Zeppelin is always launching the interpreter group in a separate process, so
that part would be he same either way.
About the root cause of your issue, try putting everything into a single line,
but I suspect that wouldn't be it. It might be something importing library or
something.
_____________________________
From: Adam Hull <[email protected]>
Sent: Friday, March 11, 2016 6:19 PM
Subject: Re: Spark-sql USING from Zeppelin?
To: <[email protected]>
Cool, I'll try that.
One more hole in my understanding if you've got the patience for it:
If the SQLContext.sql(SQLContext. scala:725) error were thrown from the
separate SparkSubmit process, will the JVM stitch together the stack traces
across processes? The org.apache. zeppelin .spark.
SparkSqlInterpreter.interpret( SparkSqlInterpreter.java:137) call deeper in
the stack seems suspicious to me. Would that code only be loaded in the
Zeppelin process?
On Fri, Mar 11, 2016 at 5:32 PM, Felix Cheung
<[email protected]> wrote:
Not from the stack, I think the best way is to run
jps -v
You should see a process SparkSubmit if it is running the
one from your spark home.
_____________________________
From: Adam Hull <[email protected]>
Sent: Friday, March 11, 2016 2:06 PM
Subject: Re: Spark-sql USING from Zeppelin?
To: < [email protected]>
Thanks Felix! I've been struggling to wrap my head around
which SQLContext. scala file is being executed in this stack.
I've set SPARK_HOME="/usr/local/opt/apache-spark/libexec" in my zeppelin-env.sh
file, but I also see ./spark in my zeppelin install directory. I'd image if
Zeppelin is actually using the spark libs in
/usr/local/opt/apache-spark/libexec (installed by homebrew), then it should
parse the same as /usr/local/opt/apache-spark/libexec/bin/spark-sql.
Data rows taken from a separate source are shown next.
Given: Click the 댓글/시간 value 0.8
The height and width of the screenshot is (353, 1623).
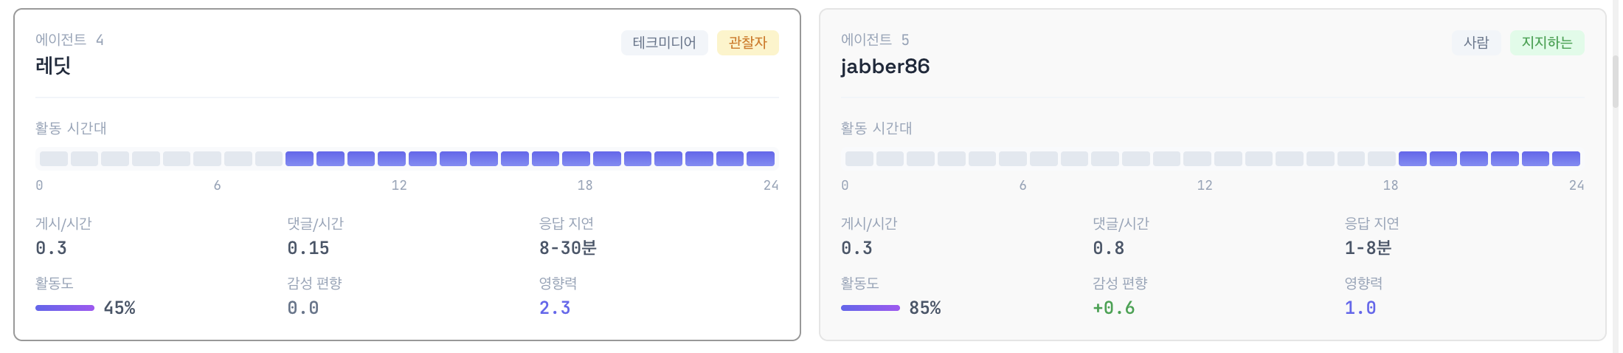Looking at the screenshot, I should 1109,248.
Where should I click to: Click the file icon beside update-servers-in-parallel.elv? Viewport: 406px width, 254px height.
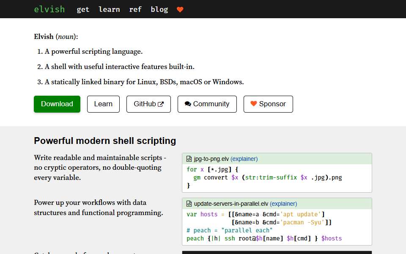[x=189, y=204]
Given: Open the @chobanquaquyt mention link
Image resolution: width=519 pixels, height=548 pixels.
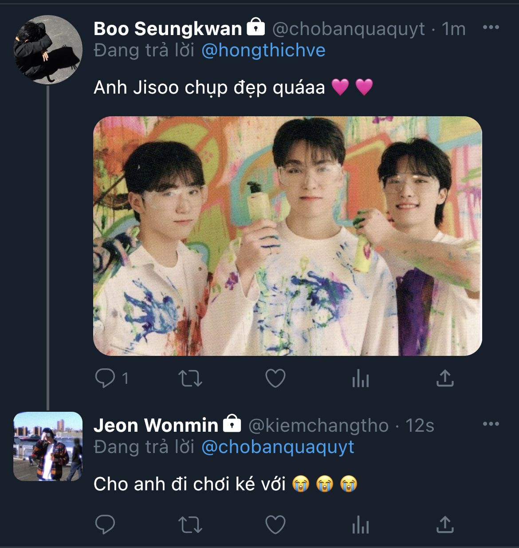Looking at the screenshot, I should coord(278,447).
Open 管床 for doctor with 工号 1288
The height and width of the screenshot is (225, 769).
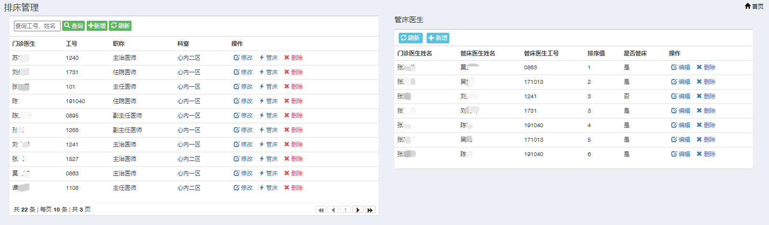point(268,130)
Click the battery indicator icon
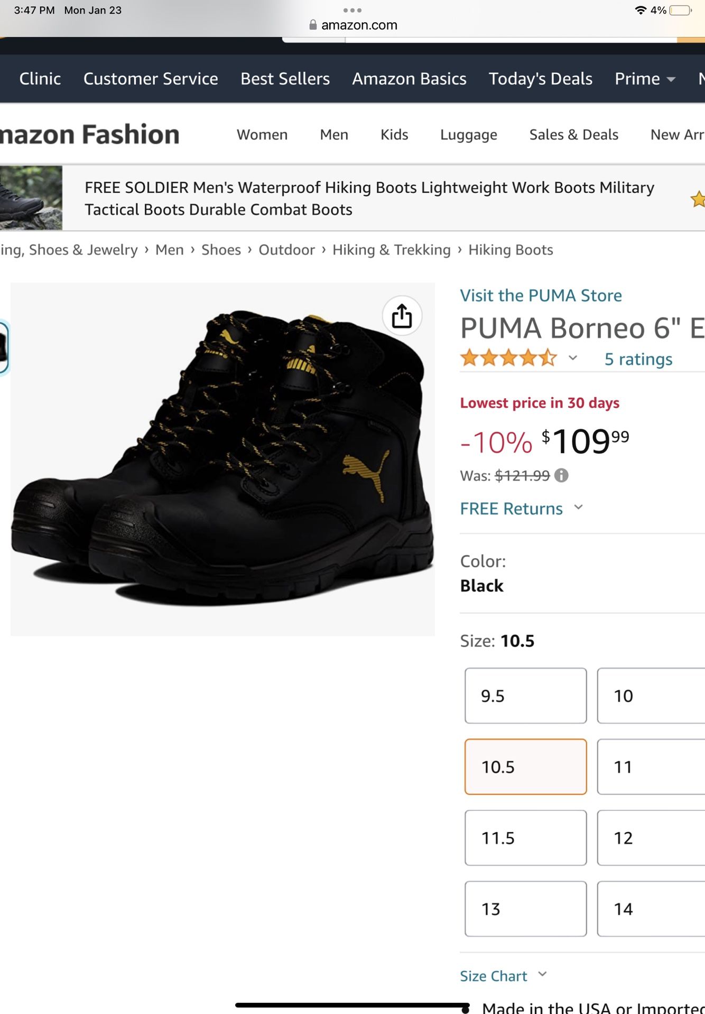The image size is (705, 1014). (x=680, y=10)
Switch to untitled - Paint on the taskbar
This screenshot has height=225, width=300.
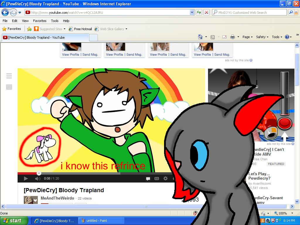coord(101,221)
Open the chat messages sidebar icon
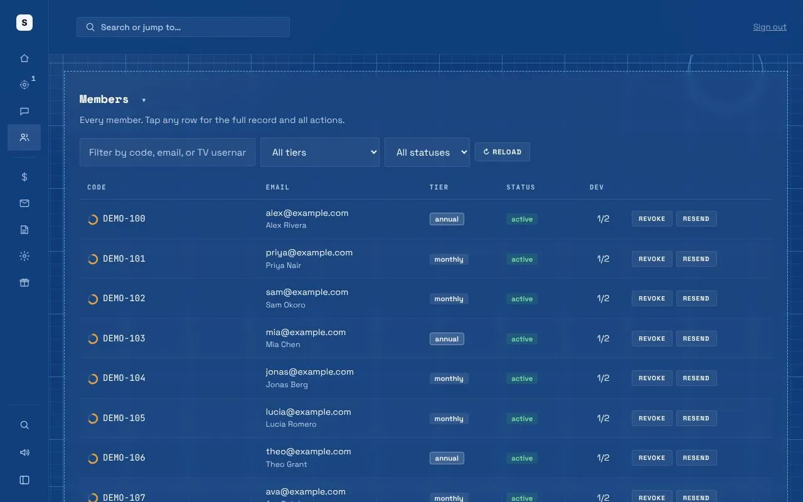Image resolution: width=803 pixels, height=502 pixels. point(24,111)
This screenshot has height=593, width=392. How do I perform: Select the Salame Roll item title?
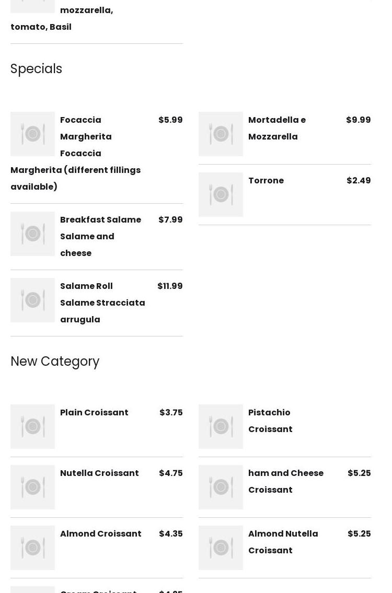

Any ideas which spark jar or installation is being executed
in this stack trace?
On Fri, Mar 11, 2016 at 1:55 PM, Felix Cheung
<[email protected]> wrote:
As you can see in the stack below, it's just calling SQLContext.sql()
org.apache.spark.sql.SQLContext.sql(SQLContext.scala:725) at
It is possible this is caused by some
issue with line parsing. I will try to take a look.
_____________________________
From: Adam Hull < [email protected]>
Sent: Friday, March 11, 2016 1:47 PM
Subject: Spark-sql USING from Zeppelin?
To: < [email protected]>
Hi! This whole ecosystem is pretty new to me.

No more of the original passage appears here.